Action, Instinct and Awareness

Post date: Aug 5, 2011 1:18:23 PM

Thought (essentially through verbalization) and instinct (actual arising in the body and brain) are always in fighting mode.

Thought wants to win the fight by suppression or indulgence.

Understanding dawns when this attempt is spontaneously aborted. There arises a fused compromise between thought and instinct.

“I want to eat sugar. Thought comes in and stops that it is not good for health. Now if I eat sugar, there is friction in the mind. If I do not eat it, I am satisfied that I have controlled my senses. To overcome the friction of not eating, I want to convert it into my satisfaction of winning over my senses. This satisfaction is also a friction as it involves sacrificing the taste of sugar.

Can I watch that whatever side I choose, it will cause friction? Can I ignore this game of the mind, which wants to allure me, satisfy me in some thing or some idea? Can you watch the futility of selecting any side?

Just see one thing is sure to happen, you will eat sugar or you will not.

Can you step back and see the workings of your mind?

Can you ignore the satisfaction given by eating sugar or leaving sugar? The factual taste of sugar, which your senses sense has little to do with this game of the mind. The game of the mind is to drag you towards some satisfaction continuously.

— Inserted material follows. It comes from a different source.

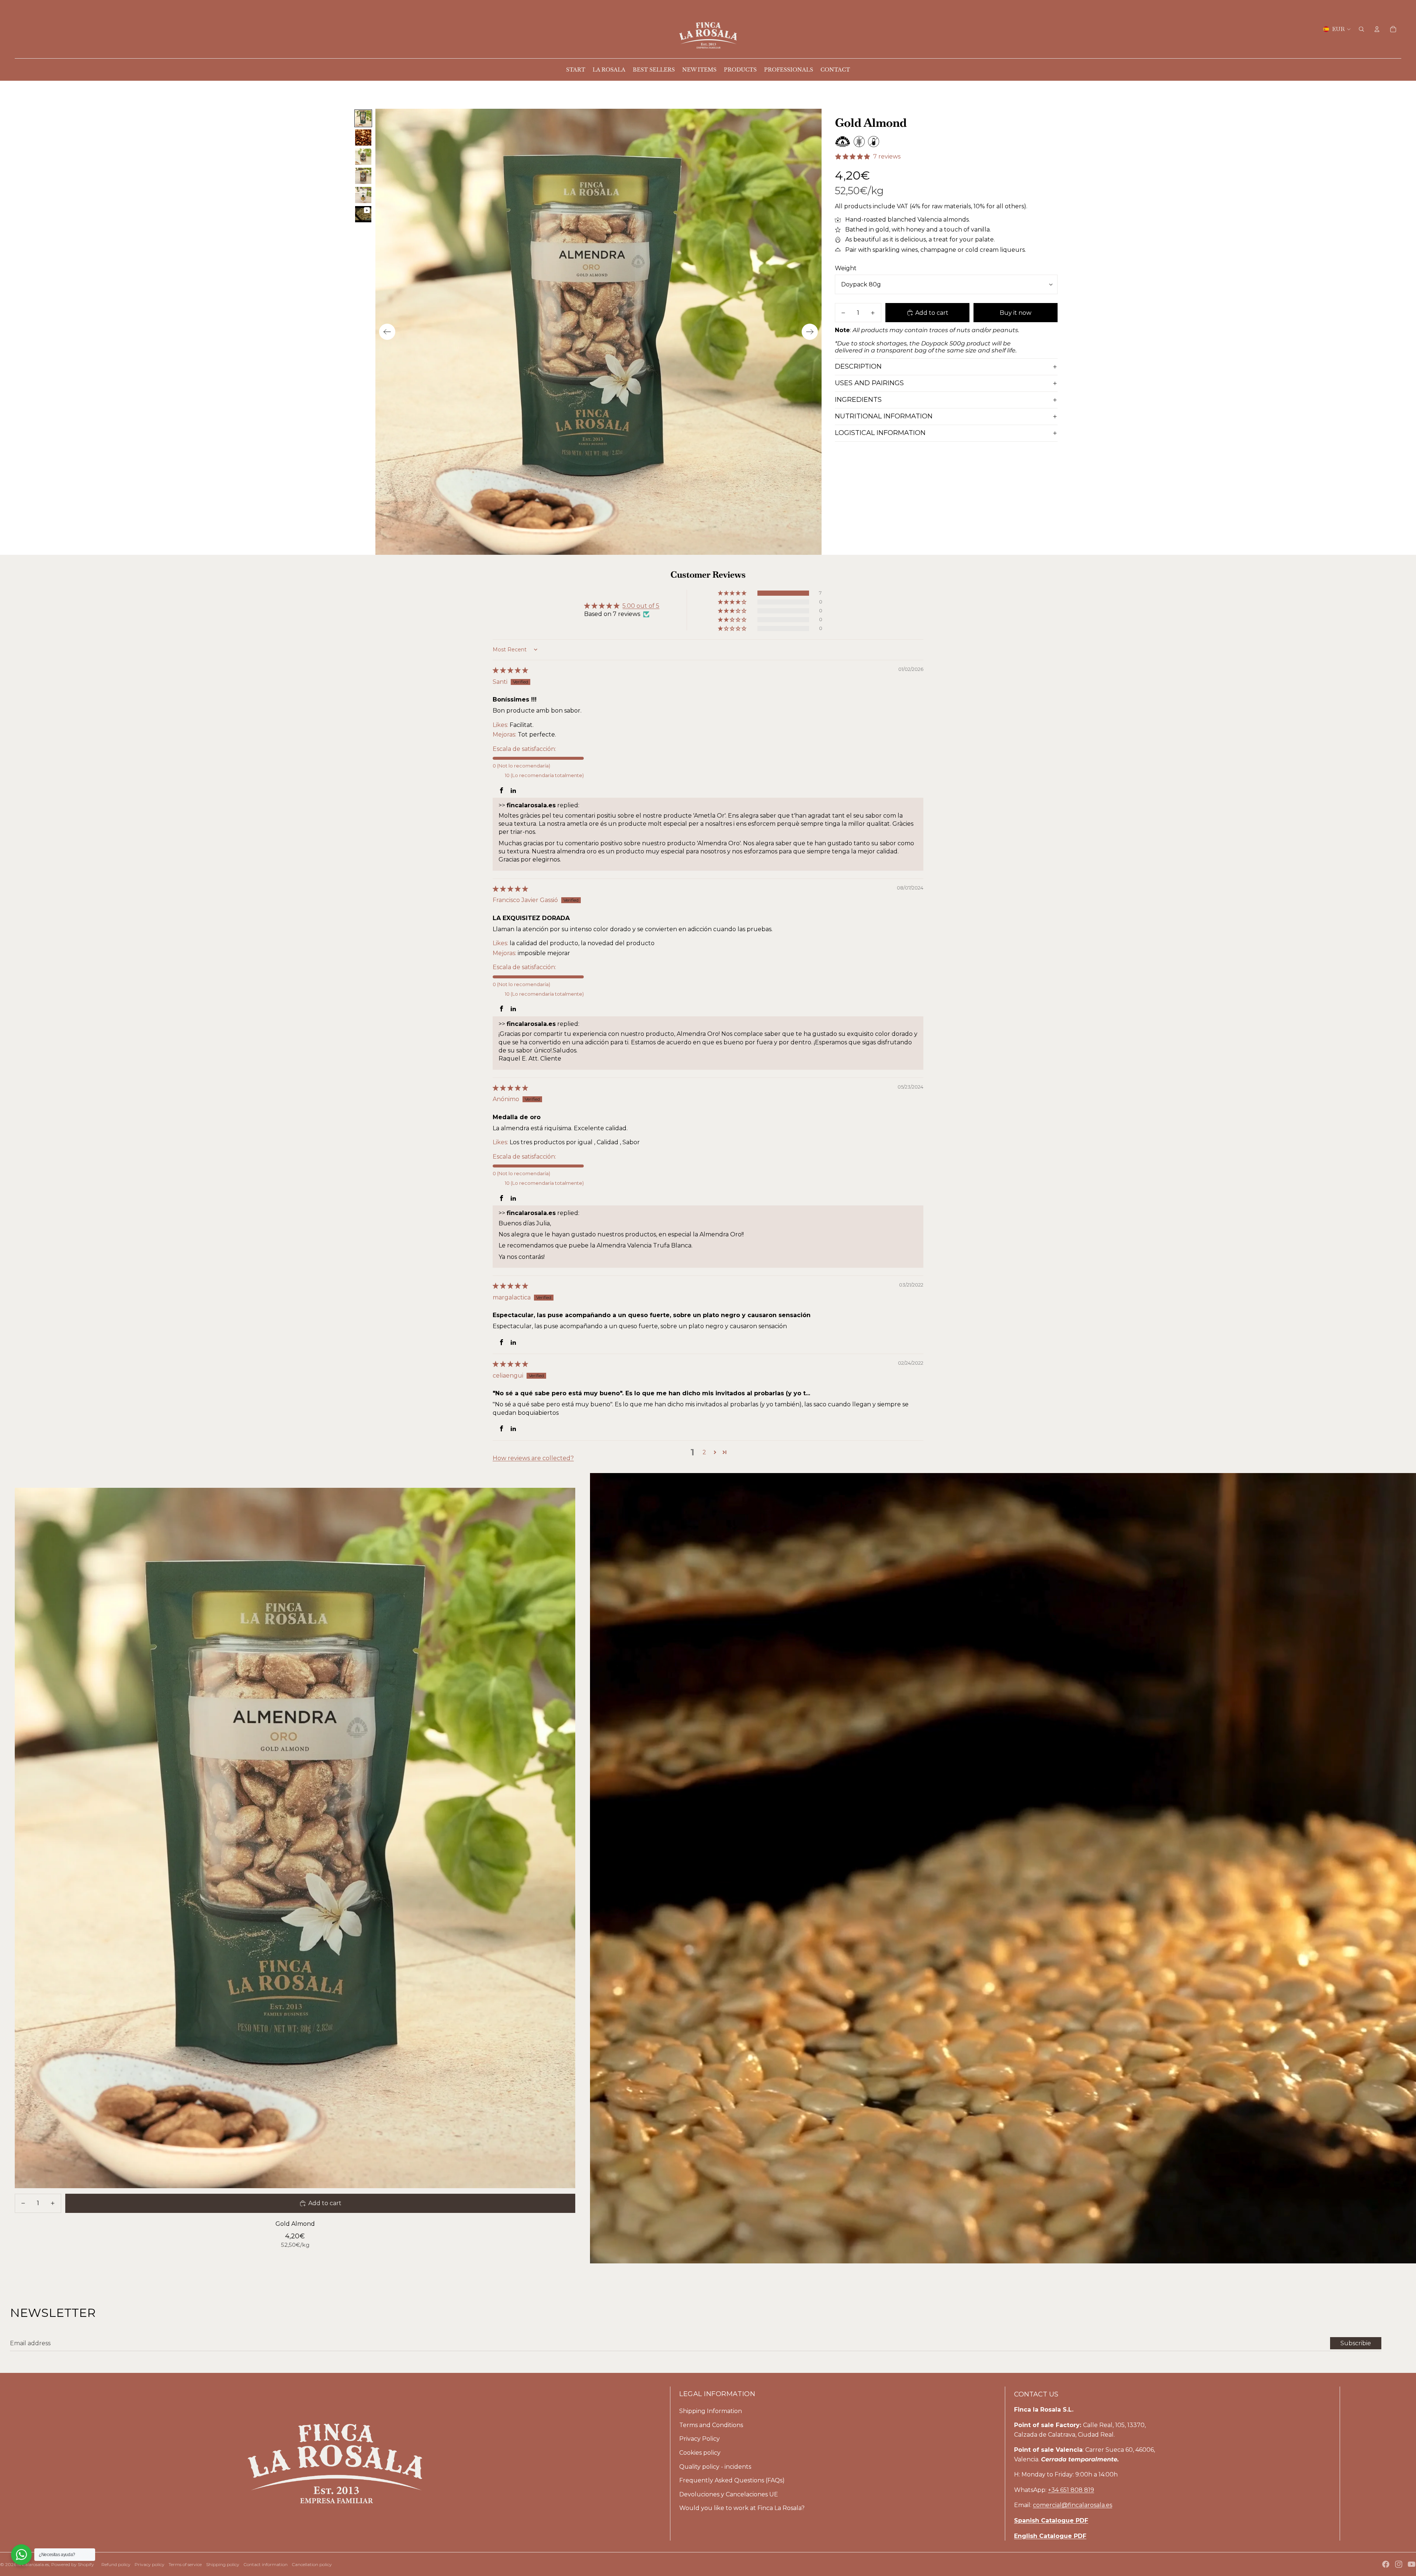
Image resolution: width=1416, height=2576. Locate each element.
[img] (510, 670)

Can you be aware of this mechanism?

The satisfaction enjoyed by you whether by eating or leaving sugar is sure to boomerang. It is always partial as the friction is looming side by side this satisfaction. The awareness of this mechanism is an invitation to ‘wholeness’ to operate. It will not matter whether the result is eating sugar or leaving sugar. You enjoy a sense of freeness by ignoring the satisfaction. This freedom is not dependent upon results.”- From You are Trapped.